■ TASK INSTRUCTIONS: Format the data as a numbered list, starting at the line that contains "600x400 pixels. How" and ending at the line that contains "point(551,486)", with any blank lines left out.

■ PROVIDED RECORDS:
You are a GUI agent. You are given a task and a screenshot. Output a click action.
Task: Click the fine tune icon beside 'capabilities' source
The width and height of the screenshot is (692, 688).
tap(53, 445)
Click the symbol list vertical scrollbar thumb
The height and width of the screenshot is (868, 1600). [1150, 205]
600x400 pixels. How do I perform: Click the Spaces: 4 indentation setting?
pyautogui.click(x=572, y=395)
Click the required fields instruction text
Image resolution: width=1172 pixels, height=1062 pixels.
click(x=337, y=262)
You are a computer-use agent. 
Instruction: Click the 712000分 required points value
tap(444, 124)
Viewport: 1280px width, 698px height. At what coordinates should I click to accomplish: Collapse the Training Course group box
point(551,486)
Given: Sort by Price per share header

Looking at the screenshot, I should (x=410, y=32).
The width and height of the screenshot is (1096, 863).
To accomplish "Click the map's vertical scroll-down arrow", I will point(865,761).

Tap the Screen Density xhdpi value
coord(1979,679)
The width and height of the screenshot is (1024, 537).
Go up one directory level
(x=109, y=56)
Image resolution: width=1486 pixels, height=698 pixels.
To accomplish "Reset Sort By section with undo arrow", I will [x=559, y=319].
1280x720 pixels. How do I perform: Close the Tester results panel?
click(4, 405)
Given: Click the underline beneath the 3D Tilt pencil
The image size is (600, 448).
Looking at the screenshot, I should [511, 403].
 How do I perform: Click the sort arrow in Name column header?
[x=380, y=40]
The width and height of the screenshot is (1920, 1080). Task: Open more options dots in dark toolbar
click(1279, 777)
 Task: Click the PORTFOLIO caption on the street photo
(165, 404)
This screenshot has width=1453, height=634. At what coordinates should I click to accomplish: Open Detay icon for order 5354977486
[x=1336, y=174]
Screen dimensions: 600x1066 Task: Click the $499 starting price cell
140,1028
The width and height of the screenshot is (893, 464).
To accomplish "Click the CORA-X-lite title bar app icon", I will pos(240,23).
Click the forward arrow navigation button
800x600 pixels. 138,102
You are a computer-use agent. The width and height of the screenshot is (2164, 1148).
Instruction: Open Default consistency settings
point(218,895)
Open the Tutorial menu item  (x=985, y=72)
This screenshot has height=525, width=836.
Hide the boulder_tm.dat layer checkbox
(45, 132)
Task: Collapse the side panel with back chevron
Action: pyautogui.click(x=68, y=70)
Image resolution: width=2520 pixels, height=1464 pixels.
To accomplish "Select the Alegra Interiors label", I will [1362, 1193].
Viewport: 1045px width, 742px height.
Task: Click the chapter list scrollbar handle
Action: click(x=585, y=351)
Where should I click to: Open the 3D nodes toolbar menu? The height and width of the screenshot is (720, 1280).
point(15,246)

■ THE COMPLETED TASK:
1. 600x400 pixels. How do I perform: Click the Spaces: 4 indentation setting?
2. pyautogui.click(x=572, y=395)
3. Click the required fields instruction text
4. Image resolution: width=1172 pixels, height=1062 pixels.
5. click(x=337, y=262)
6. You are a computer-use agent. 
7. Instruction: Click the 712000分 required points value
8. tap(444, 124)
9. Viewport: 1280px width, 698px height. At what coordinates should I click to accomplish: Collapse the Training Course group box
10. point(551,486)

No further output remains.